Er war in Sachen Biermann der Arbeiter des Widerstandes, stand sehr bloß da in seinem Kriegsstoff, den er sich nicht ausgesucht hatte, so ganz ohne die Prominenz jener berühmt werdenden Unterzeichner. Denen gehörte schon die westliche öffentliche Welt, da saß er noch allein in der Zelle; draußen war der Staat mit dem Kitten beschäftigt, drinnen aber, hinterm Beton, der rundherum ein Wohnungsbauprogramm war, mit besagter Zersetzung des Einen.

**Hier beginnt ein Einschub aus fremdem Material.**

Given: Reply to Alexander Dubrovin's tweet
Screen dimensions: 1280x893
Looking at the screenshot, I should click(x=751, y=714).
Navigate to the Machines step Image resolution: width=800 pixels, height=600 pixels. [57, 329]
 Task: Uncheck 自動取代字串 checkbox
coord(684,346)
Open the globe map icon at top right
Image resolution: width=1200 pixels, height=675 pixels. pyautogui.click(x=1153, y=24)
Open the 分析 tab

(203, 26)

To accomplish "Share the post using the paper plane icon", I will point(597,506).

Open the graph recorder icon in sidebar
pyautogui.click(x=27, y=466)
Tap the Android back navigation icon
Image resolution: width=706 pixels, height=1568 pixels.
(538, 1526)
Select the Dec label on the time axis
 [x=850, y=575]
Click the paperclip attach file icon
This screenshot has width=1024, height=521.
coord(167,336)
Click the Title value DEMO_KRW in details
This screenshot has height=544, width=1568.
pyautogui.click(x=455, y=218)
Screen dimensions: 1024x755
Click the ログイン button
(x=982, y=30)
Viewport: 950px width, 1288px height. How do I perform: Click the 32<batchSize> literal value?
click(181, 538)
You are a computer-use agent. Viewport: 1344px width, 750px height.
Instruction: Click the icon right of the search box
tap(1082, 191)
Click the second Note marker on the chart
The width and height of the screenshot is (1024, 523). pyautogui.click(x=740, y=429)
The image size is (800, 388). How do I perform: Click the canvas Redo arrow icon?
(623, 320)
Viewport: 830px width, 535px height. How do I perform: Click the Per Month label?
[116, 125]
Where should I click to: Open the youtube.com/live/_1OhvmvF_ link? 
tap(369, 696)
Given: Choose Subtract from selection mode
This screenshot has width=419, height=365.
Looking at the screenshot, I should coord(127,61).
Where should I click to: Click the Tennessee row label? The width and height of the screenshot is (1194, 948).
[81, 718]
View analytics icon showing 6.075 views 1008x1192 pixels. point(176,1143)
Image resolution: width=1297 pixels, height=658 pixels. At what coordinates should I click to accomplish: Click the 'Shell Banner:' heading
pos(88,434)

Fuchs schrieb Gedichte, Prosa (»Fassonschnitt«, »Das Ende einer Feigheit«), die Protokoll-Literatur wurde zum Botschafter seines geprüften Gedächtnisses, dieses Gedächtnis ließ nicht zu, dass die Vernehmer das Gewissen von seiner Seite rissen, die beiden, Gedächtnis und Gewissen, blieben zusammen, umklammerten einander, hielten auch die Welt fest, wie sie war. Hielten die Schläge des Schicksals aus, und fast wie ein Wunder schien es, dass Fuchs seine Sanftheit bewahrte, seine geradezu lächelnde Festigkeit, sie hat ihn auch verwundbar gehalten, als er später in der Gauck-Behörde arbeitete. Sein Roman »Magdalena« schreibt sich, lehnt sich auf gegen den kalten Bürokratismus einer solchen Behörde, und es schien, als suche und grabe Fuchs, unverstanden von Umsitzenden, nur deshalb in den Akten, weil er zwischen den Papieren eingeklemmte, eingepresste Herzen schlagen hörte, die mit letzter Kraft nach Befreiung, nach Luft pumpten. Aber immer nur sausen Bürostempel herab, assistiert von Staub; der Mensch ist und bleibt hier wie da ein Vorgang, und wo er einen anderen Menschen sucht, trifft er auf Sachbearbeiter.

Er blieb der Unzeitgemäße, sich Kümmernde, blieb ein viel zu schwacher Magnet für alles überbordende Unrecht dieser Welt, das er auf sich zog, aufsog, um es öffentlich zu machen, immer wieder, in immer neuen Anläufen. Wirklich: ein Dissident, von Grund auf, der in ihm lag. Ein Unverstandener wohl auch: einmal Bürgerrechtler, immer Bürgerrechtler, auch wenn man doch Dichter ist.

Von der DDR wird noch erzählt werden. Es ist schon ein Unterschied, ob man das Schicksal solcher Menschen wie Jürgen Fuchs in die Hauptsätze vom Wesen des Systems herübernimmt oder es in die Nebensätze von den missliebigen Nebenwirkungen abschiebt.